Thursday 29 April 2010

Wings of Desire

After an Easter severely lacking in bunnies and chocolate it is time to catch up on my blogging on the HCJ topics.

In week four we were given the screening of a film entitled Wings Of Desire. I am of the opinion that is a good thing I didn't blog in the immediate aftermath of the initial viewing of this film. On first viewing I found it not to my style or tastes whatsoever. The film seemed to drag without events of real notice and I have concentrating on it a struggle. However, with hindsight I can appreciate the beauty and importance this piece has an example of existential film making.

Put simply, existentialism has two sides to it. One side is that of horrifying angst, questioning the meaning of your very existence. The other side is the much more uplifting outlook of making what you want with your life. Wings of Desire acknowledges both of these arms of existentialism. We hear the refrain that is repeated throughout the film of someone asking themselves, 'why am I here and not there? Why am I me and not him?' This sort of questioning can lead to a terrifying angst-ridden existence, or an uplifting existence with the realisation that you are able to make what you want of your life, without the need to question anything. It conveys a personal liberation that being nothing gives scope to be everything.

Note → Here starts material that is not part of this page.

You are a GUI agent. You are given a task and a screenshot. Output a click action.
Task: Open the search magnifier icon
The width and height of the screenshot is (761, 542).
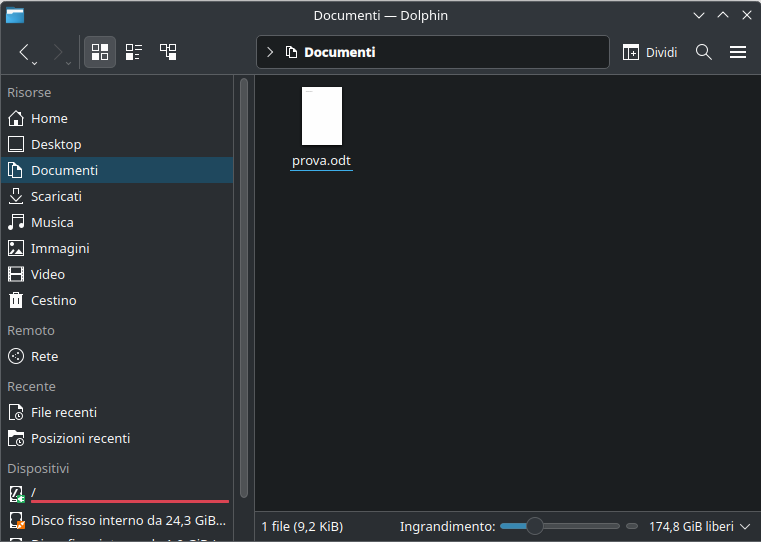pyautogui.click(x=704, y=52)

The film is set against the backdrop of 1980's Berlin and follows two angels Damiel and Cassiel who float around the city watching different individuals' existence and listening to their inner most thoughts and feelings. In the film Cassiel states that the angels existence is 'to assemble, testify and preserve reality.' The use of the camera in the film adds to existential theme. The camera seems to slowly float around the city alongside with the angels, observing the inhabitants' existence below.

Damiel begins to fall in love with a young circus performer named Marion and longs to renounce his immortal existence for a physical one. He grows tired of merely observing existence, he longs to experience it. With his becoming mortal the camera transforms alongside him. The film had been shot in a monochrome sepia, but when Damiel becomes mortal the camera displays colour. This is clearly metaphorical for the fact that Damiel now sees the world in a different tone, through an entirely different colour scheme, representative of his new-found mortality.

Marion was a lonely soul desperately seeking the existence of love to transform her life into colour and Damiel brings this to her, creating an uplifting ending conveying the positivity of existentialism.